A statement released after the year’s second monetary policy review speaks of an improved inflation outlook over the past couple of months. GDP, which grew 0.3% last year, is projected to expand 1.2% this year (just shy of the estimated potential GDP trend of 1.4%), followed by 1.7% in 2018 and 2.0% in 2019. The repo rate had been raised in six moves between January 2014 and March 2016 by two percentage points to 7.0% from 5.0%.

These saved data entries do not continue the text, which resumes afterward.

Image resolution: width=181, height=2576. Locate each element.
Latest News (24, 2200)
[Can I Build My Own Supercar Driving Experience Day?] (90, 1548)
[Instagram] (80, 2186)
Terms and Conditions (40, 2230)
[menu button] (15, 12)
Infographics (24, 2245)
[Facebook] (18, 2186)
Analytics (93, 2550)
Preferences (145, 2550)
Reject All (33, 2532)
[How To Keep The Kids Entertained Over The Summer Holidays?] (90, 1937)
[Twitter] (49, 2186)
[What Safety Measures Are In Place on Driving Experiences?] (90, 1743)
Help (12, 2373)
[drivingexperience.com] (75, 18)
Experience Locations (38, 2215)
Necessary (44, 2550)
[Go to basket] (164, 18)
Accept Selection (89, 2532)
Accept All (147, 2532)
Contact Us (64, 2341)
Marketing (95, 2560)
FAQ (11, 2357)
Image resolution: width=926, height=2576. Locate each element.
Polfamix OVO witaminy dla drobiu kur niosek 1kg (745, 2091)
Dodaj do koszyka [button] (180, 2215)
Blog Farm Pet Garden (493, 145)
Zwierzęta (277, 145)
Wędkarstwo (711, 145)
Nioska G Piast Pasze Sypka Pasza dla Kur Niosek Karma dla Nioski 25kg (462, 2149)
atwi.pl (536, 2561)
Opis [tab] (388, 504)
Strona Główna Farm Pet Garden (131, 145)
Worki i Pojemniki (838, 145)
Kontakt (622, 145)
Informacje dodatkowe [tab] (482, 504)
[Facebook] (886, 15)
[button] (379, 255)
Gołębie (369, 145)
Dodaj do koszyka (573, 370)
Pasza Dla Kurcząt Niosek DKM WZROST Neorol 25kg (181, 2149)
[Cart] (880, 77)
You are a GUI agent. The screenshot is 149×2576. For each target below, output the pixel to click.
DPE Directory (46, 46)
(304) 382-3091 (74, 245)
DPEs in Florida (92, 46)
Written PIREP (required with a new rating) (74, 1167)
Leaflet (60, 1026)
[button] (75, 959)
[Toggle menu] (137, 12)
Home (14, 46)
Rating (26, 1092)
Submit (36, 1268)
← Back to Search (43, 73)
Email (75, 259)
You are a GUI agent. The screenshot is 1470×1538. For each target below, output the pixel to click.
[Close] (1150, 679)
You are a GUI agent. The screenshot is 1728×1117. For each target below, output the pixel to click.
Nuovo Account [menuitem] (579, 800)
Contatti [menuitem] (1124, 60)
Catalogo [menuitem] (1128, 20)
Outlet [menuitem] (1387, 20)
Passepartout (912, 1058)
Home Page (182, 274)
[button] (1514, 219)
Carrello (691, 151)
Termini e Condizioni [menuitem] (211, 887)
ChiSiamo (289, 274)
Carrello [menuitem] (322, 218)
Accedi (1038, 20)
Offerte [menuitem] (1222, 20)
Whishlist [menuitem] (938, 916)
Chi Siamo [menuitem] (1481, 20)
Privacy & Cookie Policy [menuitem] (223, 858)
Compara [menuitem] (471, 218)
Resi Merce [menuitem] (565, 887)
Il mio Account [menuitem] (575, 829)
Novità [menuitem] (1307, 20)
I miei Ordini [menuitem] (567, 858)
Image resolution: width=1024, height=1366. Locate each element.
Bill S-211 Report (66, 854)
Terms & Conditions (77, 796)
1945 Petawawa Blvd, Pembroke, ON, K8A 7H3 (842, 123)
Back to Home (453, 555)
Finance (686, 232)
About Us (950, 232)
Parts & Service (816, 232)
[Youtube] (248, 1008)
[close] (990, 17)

While the statement declares that the tightening cycle is over, officials are reluctant still to ease and voted 5-1 to keep the interest rate at 7.0%. The one dissenter preferred a cut of 25 basis points but was overruled by a majority that ” would like to see a more sustained improvement in the inflation outlook before reducing rates. This assessment may however change if the inflation outlook and the risks to the outlook deteriorate.” The latest reported on-year rise of consumer prices is 6.3% with a core inflation rate of 5.2%, but even long-term inflation expectations continue to hover in the upper part of the target range. Rand appreciation is a primary reason for reduced inflation, but now a domestic political crisis involving President Zuma and Finance Minister Gordhan has the rand depreciating anew. Officials consider inflation risks all in all to be moderately skewed to the upside despite a lack of demand-side pressure on prices.